**Document segment:**
§ §

Christian Brauner May 19, 2023, 12:15 p.m. UTC | #4
On Thu, May 18, 2023 at 10:25:11AM +0200, Christian Brauner wrote:
> On Wed, May 17, 2023 at 07:09:12PM -0500, Mike Christie wrote:
> > This patch allows the vhost and vhost_task code to use CLONE_THREAD,
> > CLONE_SIGHAND and CLONE_FILES. It's a RFC because I didn't do all the
> > normal testing, haven't coverted vsock and vdpa, and I know you guys
> > will not like the first patch. However, I think it better shows what
> 
> Just to summarize the core idea behind my proposal is that no signal
> handling changes are needed unless there's a bug in the current way
> io_uring workers already work. All that should be needed is
> s/PF_IO_WORKER/PF_USER_WORKER/ in signal.c.
> 
> If you follow my proposal than vhost and io_uring workers should almost
> collapse into the same concept. Specifically, io_uring workers and vhost
> workers should behave the same when it comes ot handling signals.
> 
> See 
> https://lore.kernel.org/lkml/20230518-kontakt-geduckt-25bab595f503@brauner
> 
> 
> > we need from the signal code and how we can support signals in the
> > vhost_task layer.

§ §

**Given instruction 1:**
Answer these questions about the vhost email:
(a) Which three clone flags does the patch let the vhost and vhost_task code use?
(b) What substitution in signal.c does the proposal say should be all that is needed?
(c) Which two kinds of workers should behave the same when handling signals?
**Given instruction 2:** In one to three sentences, explain why the patch in the vhost email is sent as an RFC.
**Given instruction 3:** Pick up the vhost email after its final sentence and continue it in the same style.
The lines that come after the vhost email are not needed.

**Data segment:**
§ §

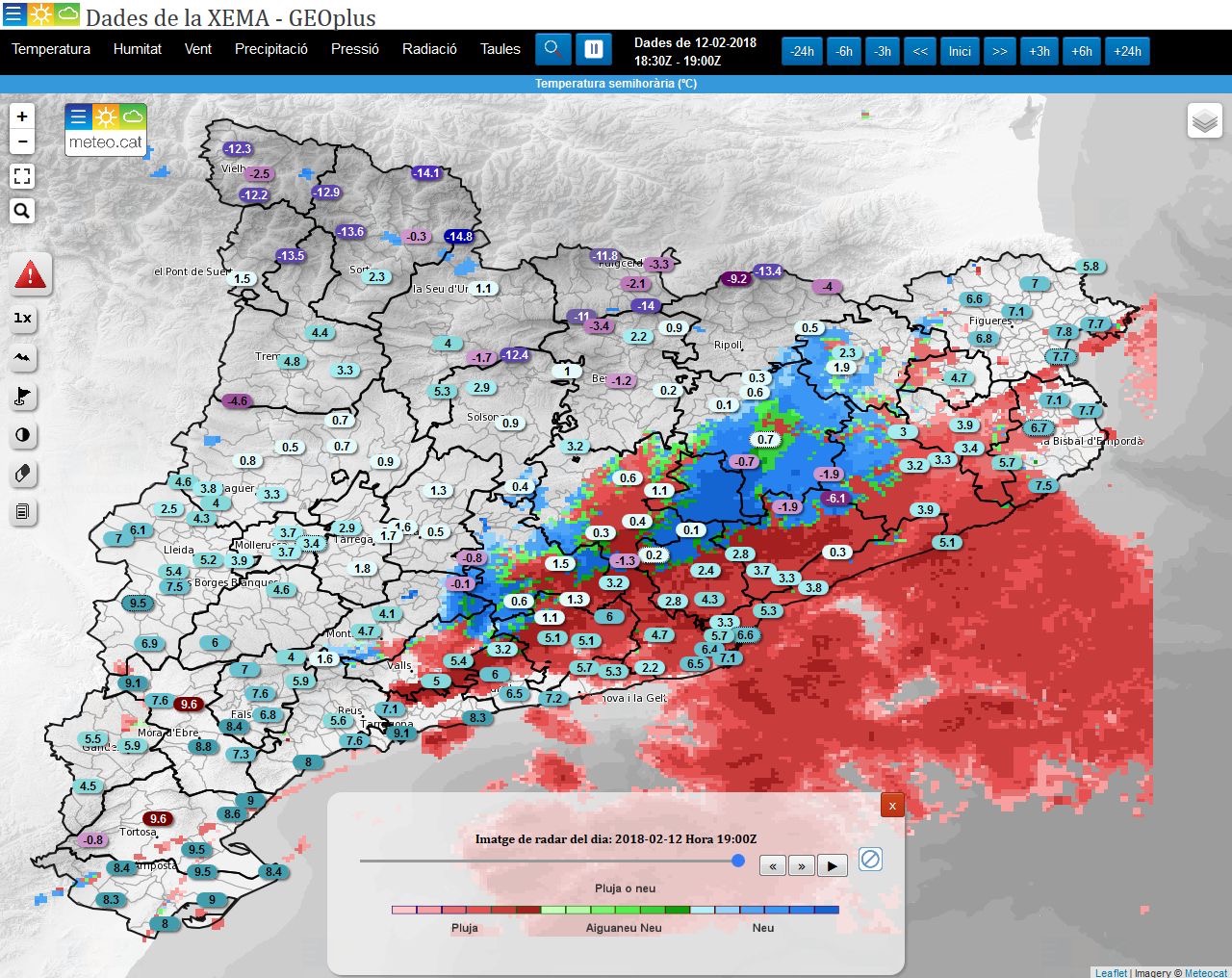1232x978 pixels.
Task: Select the red weather alerts icon
Action: (x=30, y=274)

§ §

**Written reply 1:**
(a) CLONE_THREAD, CLONE_SIGHAND, and CLONE_FILES.
(b) Replacing PF_IO_WORKER with PF_USER_WORKER.
(c) io_uring workers and vhost workers.

**Written reply 2:** It is an RFC because its author did not do all the normal testing and has not yet converted vsock and vdpa. The author also expects the first patch to be disliked, but thinks it better shows what is needed from the signal code and how signals can be supported in the vhost_task layer.

**Written reply 3:**
> > 
> > Note that I took the super simple route and kicked off some work to
> > the system workqueue. We can do more invassive approaches:
> > 1. Modify the vhost drivers so they can check for IO completions using
> > a non-blocking interface. We then don't need to run from the system
> > workqueue and can run from the vhost_task.
> > 
> > 2. We could drop patch 1 and just say we are doing a polling type
> > of approach. We then modify the vhost layer similar to #1 where we
> > can check for completions using a non-blocking interface and use
> > the vhost_task task.
> 
> My preference would be to do whatever is the minimal thing now and has
> the least bug potential and is the easiest to review for us non-vhost
> experts. Then you can take all the time to rework and improve the vhost
> infra based on the possibilities that using user workers offers. Plus,
> that can easily happen in the next kernel cycle.
> 
> Remember, that we're trying to fix a regression here. A regression on an
> unreleased kernel but still.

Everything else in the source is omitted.